I mean ideally I would like to stay in the same area I am now, but you have to go where the jobs are and do what ya gotta do. I'm not necessarily looking to relocate, and if I had to move I would have some preferences, but like I say a lot of that isn't up to me, but up to where the jobs are I guess. Very good point as mentioned before
If this is a primary factor, then you will need to adjust to those career fields that can be supported locally or regionally. It is not always easy, but it is certainly possible. I've done that in my home town while I've watched countless people come and go chasing jobs. To do this you need to look at a bigger picture than simply what fields interest you. You also need to look at local industries, regional employers, age demographics, and everything else around you while trying to see what fields may create sustainable employment.
To be honest, I've heard two schools of thought here, find something you love and are passionate about and make it your vocation. Doing so means you may always be the best in your field, but you risk burn out and disatisfaction with your passion. Flip side is do whatever pays the most, even if you hate it, for the least amount of time to set you up, then take the money and run. THen you have the funds to be choosy about how you use your time thereafter. Myself, I shot for something in the middle doing something I don't mind that pays decent but I neither love nor loathe it. I've also been very, very lucky in picking y employers because my work in manufacturing is certainly not the easiest way to make a living in the modern USA.
Secondly, be aware you are entering a radically different workplace than did your parents.
This is the god honest truth of the matter. You are likely to endure 4-6 different career changes in your lifetime. Not just job changes, but outright alterations in fundamental work. Knowing your range of skills and being flexible can go a long way towards preparing you for this.
A degree doesn't mean you learned anything. It's just a piece of paper that proves you can finish something. That's it.
In a big sense, it does and in your example is a good reason of what it candemonstrate. However, while college should give you the fundamentals of any particular career field, it also should be teaching the the critical analysis skills to look beyond the obvious and find trends and identify the frameworks and contexts that drive decision making. If it was simply to teach specific skills they would all be trade schools.
Can somebody go dig Reagan up and revive him somehow? We need him!

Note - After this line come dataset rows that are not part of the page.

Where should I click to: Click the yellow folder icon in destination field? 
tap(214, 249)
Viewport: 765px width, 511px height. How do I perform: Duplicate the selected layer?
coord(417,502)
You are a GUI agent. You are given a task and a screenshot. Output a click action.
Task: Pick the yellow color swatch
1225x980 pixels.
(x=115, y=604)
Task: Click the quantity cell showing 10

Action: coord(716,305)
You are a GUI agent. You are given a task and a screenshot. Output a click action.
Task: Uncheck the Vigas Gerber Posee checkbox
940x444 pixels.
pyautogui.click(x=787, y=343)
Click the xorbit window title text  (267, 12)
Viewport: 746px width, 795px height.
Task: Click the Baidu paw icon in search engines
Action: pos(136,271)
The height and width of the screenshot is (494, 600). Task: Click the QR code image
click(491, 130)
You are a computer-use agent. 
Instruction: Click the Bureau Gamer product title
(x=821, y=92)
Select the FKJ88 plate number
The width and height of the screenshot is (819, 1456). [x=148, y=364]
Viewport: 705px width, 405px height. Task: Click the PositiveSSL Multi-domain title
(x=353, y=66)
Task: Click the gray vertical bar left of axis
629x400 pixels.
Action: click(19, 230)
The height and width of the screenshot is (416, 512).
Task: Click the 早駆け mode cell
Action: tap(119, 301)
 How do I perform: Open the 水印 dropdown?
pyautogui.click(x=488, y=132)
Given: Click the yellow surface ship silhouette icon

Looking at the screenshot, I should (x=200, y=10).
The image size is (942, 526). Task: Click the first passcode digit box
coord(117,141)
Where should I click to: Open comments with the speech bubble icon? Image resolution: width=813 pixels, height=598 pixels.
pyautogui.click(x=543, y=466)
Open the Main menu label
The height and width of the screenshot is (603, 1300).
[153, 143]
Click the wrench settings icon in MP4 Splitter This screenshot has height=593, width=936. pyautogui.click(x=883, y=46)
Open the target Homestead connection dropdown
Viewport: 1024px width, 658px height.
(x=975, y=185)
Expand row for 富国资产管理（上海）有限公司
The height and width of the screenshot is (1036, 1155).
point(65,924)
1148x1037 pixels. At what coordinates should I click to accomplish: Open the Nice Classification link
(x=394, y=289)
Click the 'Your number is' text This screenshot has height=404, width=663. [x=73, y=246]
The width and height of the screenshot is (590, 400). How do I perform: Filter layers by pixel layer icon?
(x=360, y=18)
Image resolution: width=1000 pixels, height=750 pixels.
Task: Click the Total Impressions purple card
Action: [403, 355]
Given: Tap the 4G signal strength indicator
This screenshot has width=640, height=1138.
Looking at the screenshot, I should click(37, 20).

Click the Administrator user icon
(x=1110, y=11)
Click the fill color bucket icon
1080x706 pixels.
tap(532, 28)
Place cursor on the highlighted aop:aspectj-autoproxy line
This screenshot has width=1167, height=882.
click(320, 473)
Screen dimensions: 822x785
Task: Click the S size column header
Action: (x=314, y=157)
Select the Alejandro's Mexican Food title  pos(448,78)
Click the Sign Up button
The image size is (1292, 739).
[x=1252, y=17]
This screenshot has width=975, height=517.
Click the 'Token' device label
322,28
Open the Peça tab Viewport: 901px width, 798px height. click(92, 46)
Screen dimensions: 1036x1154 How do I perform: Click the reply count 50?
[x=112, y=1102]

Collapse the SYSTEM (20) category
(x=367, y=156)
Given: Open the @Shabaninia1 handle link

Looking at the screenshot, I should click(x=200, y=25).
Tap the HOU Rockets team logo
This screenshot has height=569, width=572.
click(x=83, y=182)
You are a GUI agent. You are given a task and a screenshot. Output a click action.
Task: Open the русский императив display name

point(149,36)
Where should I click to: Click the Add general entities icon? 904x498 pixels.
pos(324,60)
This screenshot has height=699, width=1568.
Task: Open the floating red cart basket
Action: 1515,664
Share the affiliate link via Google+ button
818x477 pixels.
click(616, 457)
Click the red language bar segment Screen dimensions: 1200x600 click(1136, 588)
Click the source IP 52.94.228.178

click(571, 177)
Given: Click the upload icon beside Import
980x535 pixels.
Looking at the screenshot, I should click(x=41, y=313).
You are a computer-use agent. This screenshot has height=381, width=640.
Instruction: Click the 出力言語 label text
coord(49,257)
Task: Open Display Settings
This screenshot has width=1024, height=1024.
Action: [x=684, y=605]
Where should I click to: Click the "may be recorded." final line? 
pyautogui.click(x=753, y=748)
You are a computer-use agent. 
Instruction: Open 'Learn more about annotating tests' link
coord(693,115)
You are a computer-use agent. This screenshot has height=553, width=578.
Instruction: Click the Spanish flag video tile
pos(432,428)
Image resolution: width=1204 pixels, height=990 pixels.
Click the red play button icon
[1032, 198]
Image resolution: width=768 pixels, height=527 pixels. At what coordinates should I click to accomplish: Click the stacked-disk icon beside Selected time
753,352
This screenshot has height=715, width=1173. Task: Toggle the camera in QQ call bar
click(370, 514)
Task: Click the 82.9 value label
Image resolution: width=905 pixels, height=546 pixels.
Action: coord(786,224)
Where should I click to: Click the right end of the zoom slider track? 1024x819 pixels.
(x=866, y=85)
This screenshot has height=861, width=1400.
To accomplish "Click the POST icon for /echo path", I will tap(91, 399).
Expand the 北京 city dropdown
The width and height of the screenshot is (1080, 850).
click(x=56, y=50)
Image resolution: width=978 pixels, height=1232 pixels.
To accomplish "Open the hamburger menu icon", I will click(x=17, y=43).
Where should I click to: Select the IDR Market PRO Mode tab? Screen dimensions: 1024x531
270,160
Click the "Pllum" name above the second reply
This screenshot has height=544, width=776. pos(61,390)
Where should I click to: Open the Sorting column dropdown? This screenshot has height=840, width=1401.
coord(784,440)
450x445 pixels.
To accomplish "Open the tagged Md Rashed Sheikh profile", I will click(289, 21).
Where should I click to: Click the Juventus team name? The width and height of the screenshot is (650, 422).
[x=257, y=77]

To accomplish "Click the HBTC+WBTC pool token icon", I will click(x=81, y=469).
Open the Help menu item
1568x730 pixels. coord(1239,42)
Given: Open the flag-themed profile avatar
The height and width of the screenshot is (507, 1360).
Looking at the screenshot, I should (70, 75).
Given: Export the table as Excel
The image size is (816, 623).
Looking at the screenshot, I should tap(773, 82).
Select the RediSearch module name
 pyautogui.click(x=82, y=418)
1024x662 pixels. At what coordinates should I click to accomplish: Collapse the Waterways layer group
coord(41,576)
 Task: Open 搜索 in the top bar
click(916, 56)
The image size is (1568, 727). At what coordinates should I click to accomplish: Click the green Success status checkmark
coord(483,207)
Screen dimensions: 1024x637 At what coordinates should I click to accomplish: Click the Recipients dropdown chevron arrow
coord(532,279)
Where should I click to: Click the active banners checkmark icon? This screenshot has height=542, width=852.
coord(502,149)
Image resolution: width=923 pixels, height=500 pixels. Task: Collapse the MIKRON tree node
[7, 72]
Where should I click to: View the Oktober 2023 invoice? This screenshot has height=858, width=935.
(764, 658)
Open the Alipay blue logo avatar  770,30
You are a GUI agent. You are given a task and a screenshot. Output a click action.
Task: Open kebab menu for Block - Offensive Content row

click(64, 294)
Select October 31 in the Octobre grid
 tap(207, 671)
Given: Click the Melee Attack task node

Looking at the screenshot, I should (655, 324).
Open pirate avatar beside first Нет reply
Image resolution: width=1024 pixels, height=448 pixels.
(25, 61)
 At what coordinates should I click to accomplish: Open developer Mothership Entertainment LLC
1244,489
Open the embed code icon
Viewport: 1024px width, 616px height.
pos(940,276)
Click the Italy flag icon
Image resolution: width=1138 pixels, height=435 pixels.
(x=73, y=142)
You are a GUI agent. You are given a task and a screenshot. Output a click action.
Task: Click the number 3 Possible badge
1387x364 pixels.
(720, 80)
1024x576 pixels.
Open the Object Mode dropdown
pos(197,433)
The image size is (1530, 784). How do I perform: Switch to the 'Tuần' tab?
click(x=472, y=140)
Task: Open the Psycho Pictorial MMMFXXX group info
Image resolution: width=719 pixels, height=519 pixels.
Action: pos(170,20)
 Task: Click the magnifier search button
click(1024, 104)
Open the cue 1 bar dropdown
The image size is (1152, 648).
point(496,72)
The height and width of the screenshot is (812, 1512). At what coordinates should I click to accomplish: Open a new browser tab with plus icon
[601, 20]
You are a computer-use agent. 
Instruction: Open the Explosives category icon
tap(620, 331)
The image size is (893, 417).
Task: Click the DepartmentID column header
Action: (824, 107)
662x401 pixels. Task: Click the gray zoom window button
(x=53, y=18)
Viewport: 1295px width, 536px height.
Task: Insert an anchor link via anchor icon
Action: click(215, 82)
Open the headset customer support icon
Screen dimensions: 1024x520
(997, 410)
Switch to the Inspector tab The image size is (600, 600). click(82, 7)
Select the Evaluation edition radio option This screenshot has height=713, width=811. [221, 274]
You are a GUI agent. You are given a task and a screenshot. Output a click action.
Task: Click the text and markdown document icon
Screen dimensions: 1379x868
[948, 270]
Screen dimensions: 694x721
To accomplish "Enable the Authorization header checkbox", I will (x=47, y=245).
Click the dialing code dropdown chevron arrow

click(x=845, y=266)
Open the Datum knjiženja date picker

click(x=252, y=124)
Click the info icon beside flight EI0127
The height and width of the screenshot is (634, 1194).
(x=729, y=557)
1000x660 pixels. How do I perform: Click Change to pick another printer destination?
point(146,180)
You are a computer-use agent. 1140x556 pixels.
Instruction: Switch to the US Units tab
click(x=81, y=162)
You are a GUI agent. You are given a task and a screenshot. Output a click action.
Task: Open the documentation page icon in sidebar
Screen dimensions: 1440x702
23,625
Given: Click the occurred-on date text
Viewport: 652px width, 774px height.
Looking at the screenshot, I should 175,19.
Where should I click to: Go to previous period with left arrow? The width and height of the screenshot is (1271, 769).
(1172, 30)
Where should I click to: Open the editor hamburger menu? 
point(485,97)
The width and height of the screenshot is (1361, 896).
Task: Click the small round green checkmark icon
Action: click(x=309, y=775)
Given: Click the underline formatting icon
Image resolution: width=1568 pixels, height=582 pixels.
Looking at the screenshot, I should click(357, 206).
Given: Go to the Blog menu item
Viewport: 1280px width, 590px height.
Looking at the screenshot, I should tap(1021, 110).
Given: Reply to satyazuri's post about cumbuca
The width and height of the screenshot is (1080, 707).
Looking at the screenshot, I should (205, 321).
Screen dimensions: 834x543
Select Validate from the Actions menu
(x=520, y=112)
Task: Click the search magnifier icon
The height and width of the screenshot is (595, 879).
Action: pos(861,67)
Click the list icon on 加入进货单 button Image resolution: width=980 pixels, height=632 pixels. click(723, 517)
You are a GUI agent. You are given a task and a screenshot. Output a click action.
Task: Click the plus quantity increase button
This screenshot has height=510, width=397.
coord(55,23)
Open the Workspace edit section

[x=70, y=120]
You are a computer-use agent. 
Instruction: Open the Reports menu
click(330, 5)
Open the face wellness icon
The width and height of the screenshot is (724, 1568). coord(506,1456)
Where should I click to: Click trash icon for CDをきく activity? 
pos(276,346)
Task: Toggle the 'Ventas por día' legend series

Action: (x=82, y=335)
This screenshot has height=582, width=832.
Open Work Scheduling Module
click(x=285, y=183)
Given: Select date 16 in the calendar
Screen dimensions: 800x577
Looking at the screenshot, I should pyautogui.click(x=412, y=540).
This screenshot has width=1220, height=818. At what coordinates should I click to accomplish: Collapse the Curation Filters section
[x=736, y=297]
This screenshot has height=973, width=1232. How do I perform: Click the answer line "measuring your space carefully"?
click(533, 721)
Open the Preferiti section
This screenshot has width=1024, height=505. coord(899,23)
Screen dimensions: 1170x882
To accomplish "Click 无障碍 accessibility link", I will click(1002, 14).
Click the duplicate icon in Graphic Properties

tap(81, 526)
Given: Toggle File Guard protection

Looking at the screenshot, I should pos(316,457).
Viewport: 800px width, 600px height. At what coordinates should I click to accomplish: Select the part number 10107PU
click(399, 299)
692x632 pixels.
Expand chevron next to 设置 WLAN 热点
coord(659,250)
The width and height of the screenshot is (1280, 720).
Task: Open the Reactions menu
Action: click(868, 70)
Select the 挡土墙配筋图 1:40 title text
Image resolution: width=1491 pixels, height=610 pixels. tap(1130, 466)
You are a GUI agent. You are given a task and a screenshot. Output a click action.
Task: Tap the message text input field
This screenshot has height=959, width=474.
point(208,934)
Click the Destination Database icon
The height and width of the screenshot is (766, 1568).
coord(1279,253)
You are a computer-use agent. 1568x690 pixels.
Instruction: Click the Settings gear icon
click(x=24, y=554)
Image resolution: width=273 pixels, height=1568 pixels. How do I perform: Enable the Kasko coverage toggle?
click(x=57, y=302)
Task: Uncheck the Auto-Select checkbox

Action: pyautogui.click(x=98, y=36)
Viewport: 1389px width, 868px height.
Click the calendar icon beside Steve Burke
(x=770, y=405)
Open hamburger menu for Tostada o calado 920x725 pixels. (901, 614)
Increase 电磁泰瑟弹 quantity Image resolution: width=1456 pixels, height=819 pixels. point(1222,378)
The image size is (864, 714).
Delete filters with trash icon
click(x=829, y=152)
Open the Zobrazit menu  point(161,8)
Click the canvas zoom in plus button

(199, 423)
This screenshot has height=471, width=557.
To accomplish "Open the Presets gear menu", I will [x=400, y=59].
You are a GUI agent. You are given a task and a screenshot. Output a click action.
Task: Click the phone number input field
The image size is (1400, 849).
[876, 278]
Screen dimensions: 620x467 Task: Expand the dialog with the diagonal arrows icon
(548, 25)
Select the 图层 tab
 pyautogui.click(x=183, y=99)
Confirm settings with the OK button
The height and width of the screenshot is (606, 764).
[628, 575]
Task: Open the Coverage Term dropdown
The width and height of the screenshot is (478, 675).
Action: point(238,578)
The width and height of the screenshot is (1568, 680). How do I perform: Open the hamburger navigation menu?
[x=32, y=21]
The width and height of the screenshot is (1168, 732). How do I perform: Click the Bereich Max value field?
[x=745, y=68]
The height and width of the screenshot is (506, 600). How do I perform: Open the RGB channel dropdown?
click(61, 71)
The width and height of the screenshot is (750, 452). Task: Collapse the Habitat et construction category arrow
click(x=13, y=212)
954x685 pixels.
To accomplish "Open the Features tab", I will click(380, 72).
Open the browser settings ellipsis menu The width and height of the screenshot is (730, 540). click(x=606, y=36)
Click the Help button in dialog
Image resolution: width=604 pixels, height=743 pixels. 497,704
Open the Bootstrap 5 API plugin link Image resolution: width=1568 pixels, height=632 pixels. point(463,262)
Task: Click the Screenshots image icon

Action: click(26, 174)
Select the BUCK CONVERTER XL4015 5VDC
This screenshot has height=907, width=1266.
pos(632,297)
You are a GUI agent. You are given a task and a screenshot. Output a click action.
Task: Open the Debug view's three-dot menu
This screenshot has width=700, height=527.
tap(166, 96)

In general those weren't bad times, but they also set the foundation for a bunch of the troubles we have now. The deregulation of the financial industries that took place in the 80s created the mess that lead to the savings and loan collapses. Since we weren't smart enough to tighten things back up, Clinton took the game to the next level and allowed the "too large to fail" situation to morph in to exisitance in the financial industries. After that it was only a matter of time before derivitives would evolve and further deregulation would lead to a near total melt down. Just IMO, but I guess what I'm saying is don't put too much faith in politicians and be wary of everything they do because they don't really work as representatives of the people but rather promote the interests of those that assist them to gain power and seek to retain it. Republican or Democrat, conservative or liberal, they all serve the interests of PACs first while pandering to the rest of us.
Well you have 40-50 years of work ahead of you. Things change. The current events are a blip on the radar in the long run. Things will be completely different in 5-10 years. Here in So Cal there is success and money everywhere you look so it is all within reach. Sure things are bad but they are good too. Make the most of it.
Very true. This is the balancing act you have to achieve in that you need to learn the skills to survive now yet still be adaptable enough to change as things evolve in the coming decades. As I pointed out at the top of the post, research, analysis, trending, to steal the phrase: "thinking globally while acting locally" can put you in a position to be successful. There is no one simply answer to it at all, much like what you've read in here. opinions diverge and results change. Either you will need to be so indispensable that your field never changes, or you need to be flexibile to adapt to it as it changes.